This collection deals with the French who lived in India between 1550 and 1857, sharing their know-how and skills with the Indian states they served. The first volume concerns Delhi and Agra, capitals of the Mughal Empire and some principalities like Gohad, Bharatpur (Jats), Aligarh (Marathas and Sindhia), and Sardhana (Colonel and Begum Sumroo), which became independent when the empire started disintegrating in the eighteenth century.
These Frenchman loved Hindustan, where they lived and worked, often marrying Indian women and leaving descendants in their adopted country. They were instrumental in the transfer of military technology to the Indian states and they helped start a (Military Revolution) similar to the one in Europe in the fifteenth to seventeenth centuries. But that revolution was aborted when the British Raj took over, leading to an (Arrested Development) to use Clive Dewey's term.
These Frenchmen were also great collectors of paintings and manuscripts. In the French and Delhi volume, there are 213 illustrations, including large drawings of the Afghan Salim Shah Suri's Blue Palace and the Mughal Palaces of the capital, which were commissioned by Colonel Gentil from an Indian architect in 1774.
You will find here the well-known descriptions of Bernier and Tavernier, but also the lesser known ones by Law de Lauriston, Madec, Modave, Jacquemont and Rousselet, while the testimonies of Augustin de Bordeaux, Maille, Seuillet or Volton are almost unknown. The enormous curiosity and warmth of these Frenchmen are revealed page after page, for the states they served but also the people among whom they lived.
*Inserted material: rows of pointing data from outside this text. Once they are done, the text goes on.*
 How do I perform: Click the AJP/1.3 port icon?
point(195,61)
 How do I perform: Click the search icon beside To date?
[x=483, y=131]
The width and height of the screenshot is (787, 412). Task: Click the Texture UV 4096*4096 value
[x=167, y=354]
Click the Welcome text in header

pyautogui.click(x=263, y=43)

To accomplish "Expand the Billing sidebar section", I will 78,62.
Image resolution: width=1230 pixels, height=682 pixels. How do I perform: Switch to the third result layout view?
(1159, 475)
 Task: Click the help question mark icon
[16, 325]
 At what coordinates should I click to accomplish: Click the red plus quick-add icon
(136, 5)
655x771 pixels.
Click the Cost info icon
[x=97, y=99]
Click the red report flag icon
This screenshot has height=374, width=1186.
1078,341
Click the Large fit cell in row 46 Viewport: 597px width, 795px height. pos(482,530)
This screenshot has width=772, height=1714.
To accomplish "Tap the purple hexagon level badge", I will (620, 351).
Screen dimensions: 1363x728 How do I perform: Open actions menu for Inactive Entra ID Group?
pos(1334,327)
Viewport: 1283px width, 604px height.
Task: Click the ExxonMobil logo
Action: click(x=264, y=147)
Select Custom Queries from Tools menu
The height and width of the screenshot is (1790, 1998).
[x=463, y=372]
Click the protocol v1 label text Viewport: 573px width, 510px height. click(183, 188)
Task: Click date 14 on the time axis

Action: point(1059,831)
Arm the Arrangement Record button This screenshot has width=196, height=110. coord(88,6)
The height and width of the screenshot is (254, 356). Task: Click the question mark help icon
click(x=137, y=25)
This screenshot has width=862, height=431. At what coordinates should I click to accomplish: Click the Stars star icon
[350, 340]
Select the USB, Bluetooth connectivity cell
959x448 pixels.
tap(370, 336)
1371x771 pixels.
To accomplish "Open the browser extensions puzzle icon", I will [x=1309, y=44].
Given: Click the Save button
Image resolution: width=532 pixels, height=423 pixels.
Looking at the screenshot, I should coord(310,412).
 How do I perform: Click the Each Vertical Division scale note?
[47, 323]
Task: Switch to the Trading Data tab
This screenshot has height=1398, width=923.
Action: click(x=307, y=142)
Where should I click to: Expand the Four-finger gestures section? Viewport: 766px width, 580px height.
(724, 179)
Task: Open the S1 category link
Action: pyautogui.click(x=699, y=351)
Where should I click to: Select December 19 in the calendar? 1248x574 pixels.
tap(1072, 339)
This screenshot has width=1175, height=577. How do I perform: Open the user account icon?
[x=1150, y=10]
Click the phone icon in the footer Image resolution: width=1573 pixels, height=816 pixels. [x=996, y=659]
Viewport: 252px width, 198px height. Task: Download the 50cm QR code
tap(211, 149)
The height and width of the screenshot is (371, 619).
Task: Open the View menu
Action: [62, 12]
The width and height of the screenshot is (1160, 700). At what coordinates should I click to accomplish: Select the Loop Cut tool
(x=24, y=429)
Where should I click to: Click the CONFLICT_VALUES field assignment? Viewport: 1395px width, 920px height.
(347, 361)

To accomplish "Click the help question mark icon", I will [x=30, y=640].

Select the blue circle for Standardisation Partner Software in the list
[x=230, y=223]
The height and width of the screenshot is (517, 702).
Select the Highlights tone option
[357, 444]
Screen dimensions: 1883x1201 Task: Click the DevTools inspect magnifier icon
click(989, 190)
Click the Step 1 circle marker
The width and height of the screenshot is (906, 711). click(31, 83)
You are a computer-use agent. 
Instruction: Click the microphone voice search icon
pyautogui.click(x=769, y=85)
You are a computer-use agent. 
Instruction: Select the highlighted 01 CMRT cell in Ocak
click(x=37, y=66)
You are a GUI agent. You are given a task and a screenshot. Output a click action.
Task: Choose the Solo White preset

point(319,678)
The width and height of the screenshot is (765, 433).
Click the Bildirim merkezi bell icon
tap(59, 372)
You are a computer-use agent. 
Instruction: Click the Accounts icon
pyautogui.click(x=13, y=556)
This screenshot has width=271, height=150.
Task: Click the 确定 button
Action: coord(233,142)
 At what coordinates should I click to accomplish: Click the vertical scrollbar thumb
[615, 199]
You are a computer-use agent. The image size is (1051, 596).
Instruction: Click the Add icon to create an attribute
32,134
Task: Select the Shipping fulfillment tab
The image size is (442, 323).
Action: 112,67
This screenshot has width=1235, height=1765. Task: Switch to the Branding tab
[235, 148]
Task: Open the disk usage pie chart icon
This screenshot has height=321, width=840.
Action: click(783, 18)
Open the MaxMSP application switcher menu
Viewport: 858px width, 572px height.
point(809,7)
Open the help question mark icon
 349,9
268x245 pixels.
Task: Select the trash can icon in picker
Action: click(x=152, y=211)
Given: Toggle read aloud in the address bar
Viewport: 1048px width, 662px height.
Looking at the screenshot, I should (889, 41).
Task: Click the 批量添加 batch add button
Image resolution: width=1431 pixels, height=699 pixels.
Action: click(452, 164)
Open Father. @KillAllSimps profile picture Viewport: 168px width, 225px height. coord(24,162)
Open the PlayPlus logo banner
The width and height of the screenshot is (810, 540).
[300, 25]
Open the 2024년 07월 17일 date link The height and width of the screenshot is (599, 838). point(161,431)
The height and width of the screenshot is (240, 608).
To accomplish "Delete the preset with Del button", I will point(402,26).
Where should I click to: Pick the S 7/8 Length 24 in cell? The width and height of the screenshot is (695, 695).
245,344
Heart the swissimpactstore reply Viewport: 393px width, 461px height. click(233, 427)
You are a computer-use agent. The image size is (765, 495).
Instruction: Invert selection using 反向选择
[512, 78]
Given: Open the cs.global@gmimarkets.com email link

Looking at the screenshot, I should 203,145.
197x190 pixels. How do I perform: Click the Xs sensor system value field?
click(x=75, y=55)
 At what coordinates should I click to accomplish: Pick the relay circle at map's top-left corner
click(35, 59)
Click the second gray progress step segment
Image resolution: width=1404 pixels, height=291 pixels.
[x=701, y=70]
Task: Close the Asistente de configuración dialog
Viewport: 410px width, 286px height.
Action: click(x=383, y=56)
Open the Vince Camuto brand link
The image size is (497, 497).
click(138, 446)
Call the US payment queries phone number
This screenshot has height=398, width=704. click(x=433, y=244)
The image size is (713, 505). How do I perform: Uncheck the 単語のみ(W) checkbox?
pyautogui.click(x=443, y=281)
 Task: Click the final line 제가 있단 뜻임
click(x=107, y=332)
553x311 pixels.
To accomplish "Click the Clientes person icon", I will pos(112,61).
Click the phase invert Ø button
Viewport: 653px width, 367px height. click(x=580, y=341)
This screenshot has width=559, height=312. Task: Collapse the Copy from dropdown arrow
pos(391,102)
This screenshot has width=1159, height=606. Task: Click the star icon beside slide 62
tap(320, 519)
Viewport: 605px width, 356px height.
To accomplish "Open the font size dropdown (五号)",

Who was the first to write about a second Taj Mahal across the Jamuna, without mentioning it would be black? Where is one of the oldest surviving paintings of the Taj Mahal? Who was Ibrahim Khan Gardi who died with his troops defending Delhi during the Second Battle of Panipat in 1761? Who was the only Frenchman to be named Prefet of Delhi c. 1797, and whose Indian wife attempted to assume power through a coup d'etat after his death? How did Louis Bourquien risk his life and loose his fortune to defend Delhi against Lord Lake in 1803? Who were the Franco-Indian poets of Delhi, writing in Urdu and Persian? What is the origin of the Skinner's Horse, one of the most well-known regiments of the British Raj and of the Indian army today? Where was the Napoleon gallery in Delhi between 1820 and 1857? What was the French perception of the (Revolte Des Cipayes)? Who was Captain Nemo, the best known hero of Jules Verne's novels? Why is there such an important French influence in the architecture and planning of Washington and New Delhi? Surprise yourself with the answers to these and other unusual questions in this book.